*What to do*
Search the records for lines that contain the word "computer". Copy them all.

*Input records*
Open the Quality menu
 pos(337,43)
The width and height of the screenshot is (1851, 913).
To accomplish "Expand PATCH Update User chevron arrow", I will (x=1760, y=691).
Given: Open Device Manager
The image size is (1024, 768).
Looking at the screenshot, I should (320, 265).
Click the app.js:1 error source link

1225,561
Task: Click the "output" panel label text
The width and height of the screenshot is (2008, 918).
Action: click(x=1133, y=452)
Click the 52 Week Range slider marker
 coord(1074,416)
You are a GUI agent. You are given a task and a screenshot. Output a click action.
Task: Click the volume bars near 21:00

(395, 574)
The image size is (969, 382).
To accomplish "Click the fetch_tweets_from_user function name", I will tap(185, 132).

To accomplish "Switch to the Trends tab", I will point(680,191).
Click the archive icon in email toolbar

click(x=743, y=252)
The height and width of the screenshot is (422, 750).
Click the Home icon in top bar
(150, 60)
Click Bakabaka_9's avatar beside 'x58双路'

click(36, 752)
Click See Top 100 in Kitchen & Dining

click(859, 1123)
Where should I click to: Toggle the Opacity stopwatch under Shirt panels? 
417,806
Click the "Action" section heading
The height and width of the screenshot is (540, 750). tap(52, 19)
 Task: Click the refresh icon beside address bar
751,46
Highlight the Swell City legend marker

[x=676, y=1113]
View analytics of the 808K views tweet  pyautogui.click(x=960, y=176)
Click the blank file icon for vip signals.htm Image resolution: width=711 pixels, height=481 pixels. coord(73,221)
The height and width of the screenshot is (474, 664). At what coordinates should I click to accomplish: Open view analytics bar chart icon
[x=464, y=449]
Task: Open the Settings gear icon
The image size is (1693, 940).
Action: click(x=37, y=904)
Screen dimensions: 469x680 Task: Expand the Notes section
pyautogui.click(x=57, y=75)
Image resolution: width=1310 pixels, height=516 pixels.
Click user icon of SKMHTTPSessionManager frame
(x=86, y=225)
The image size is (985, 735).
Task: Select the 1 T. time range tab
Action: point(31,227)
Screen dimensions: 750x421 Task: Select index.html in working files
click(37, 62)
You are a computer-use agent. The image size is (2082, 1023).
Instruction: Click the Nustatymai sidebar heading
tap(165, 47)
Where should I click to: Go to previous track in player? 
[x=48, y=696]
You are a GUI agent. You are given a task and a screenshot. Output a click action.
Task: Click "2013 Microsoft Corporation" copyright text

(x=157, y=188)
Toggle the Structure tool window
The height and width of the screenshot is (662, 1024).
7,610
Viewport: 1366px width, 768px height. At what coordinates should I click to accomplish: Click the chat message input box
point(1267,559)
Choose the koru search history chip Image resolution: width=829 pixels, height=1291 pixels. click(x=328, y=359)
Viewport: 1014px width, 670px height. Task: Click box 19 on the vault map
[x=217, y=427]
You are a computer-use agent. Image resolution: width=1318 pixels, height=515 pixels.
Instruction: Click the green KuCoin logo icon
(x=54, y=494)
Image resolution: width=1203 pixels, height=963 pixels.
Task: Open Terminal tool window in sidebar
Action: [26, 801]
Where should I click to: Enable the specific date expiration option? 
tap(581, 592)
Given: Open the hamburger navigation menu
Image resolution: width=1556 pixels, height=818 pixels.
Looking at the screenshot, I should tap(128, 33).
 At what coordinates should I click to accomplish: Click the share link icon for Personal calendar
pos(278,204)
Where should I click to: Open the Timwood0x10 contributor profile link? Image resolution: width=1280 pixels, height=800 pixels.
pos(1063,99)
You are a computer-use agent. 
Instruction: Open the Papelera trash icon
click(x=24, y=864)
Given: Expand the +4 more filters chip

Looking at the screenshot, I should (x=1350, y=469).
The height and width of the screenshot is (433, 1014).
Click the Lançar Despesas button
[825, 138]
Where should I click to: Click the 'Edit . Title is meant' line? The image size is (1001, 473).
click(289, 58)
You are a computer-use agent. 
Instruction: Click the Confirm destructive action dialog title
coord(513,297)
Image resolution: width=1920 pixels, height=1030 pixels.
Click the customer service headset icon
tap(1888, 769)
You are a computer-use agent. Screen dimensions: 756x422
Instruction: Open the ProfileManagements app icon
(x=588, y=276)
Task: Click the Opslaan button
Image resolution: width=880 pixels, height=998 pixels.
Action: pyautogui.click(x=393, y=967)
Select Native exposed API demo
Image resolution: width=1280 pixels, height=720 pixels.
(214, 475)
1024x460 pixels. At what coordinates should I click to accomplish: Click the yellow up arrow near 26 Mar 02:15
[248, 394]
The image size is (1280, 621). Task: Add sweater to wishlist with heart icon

*Task output*
You are a computer-use agent. The image size is (2082, 1023).
You are a computer-use agent. Image resolution: width=1318 pixels, height=515 pixels.
You are a computer-use agent. 
You are a computer-use agent. 
You are a computer-use agent. Screen dimensions: 756x422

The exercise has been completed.